Same. I make fun of my mental illness all the time. And if someone else jokes about themselves I laugh and join in. That doesn't give me the right to make fun of them unpromptedly though, or them to make fun of me unpromptedly. I'd think that's obvious but some comedians don't seem to get that.
18:33 "this one sparks joy"
18:37 "this one does not spark joy"
I knew I wasn't the only person who thought of Marie Kondo
We need reactions for youtube comments like we have on facebook. This one would be a smiling emoji.
I'M CRYING at the comparison of gigi gorgeous to the virgin mary
Best analysis of why much of current mainstream "edgy" comedy is bad, in a way that shows that it goes beyond "not being PC", nor even whether or not it's funny... you have to fundamentally understand that what you make fun of, if you don't - it's just empty "shock comedy". My respect for you grows even larger, Natalie. Stay awesome.
The thing is that it's actually funny. The fun is humilating and laughing at a group of people already frowned upon, marginalized and dehumanized by society. People enjoy themselves and have lots of fun doing that.
@@mikelmontoya2965 a distinction that is necessary to make. Lots of people (myself included, sadly) do laugh when they are presented with an oportunity to dehumanize some "other" to make it a target. It takes conscious effort to realize that's basically bullying with extra steps, and I don't think it goes away easily or entirely.
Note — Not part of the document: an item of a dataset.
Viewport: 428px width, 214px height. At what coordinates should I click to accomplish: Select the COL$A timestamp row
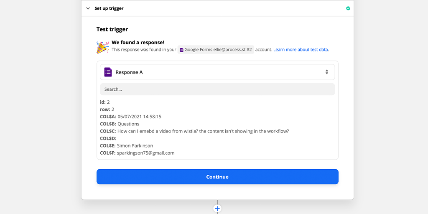click(x=130, y=117)
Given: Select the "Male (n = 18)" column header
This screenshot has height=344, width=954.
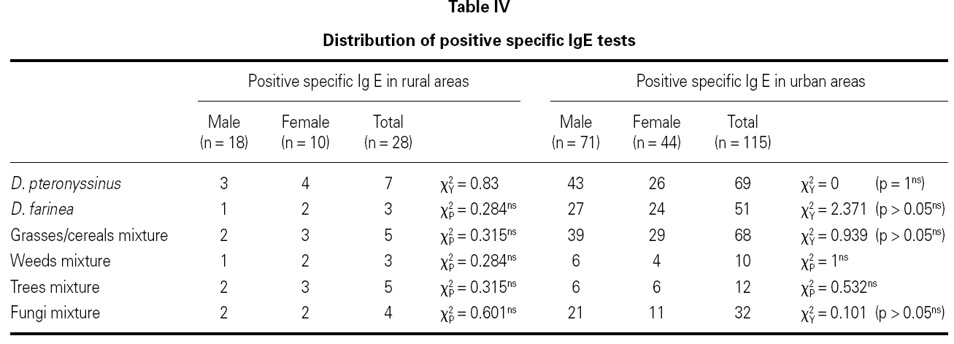Looking at the screenshot, I should pyautogui.click(x=224, y=132).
You said "crying is like an orgasm for sad people" like it was supposed to be joke, but that really is what it's like.
Okay, well, that thought is going to fuck me up for a while.
Crying feels good. And with estrogen Im finally able to
So is laughing an orgasm for people happy people?
I haven't cried in a year please send help
@@emmettchan5545 ua-cam.com/video/AZS5cgybKcI/v-deo.html
I think we really need to start appreciating how many languages Natalie puts in the captions
I appreciate them and I don't even need them!
Сэл Вундерлин they are. People volunteer translating captions.
its the fans who do it
@@DankAudioStash24 as a lazy German myself I just assumed all of Natalie's German viewers spoke enough English to not need subtitles. That is however (as I now realize) a very simplistic view. If we start translating the videos we might be able to broaden her audience here :)
Holy shit, I never knew. It is honestly beautiful
George Carlin was one of my comedy heroes, but yes, he did miss the mark sometimes when talking about so-called euphemistic language. Take the term “Post-Traumatic Stress Disorder”, which he said was less direct than the simple, more straightforward “shell shock.” True, but “simpler” does not necessarily mean “more accurate”, since the former acknowledges that one needn’t experience the horror of war to have the condition.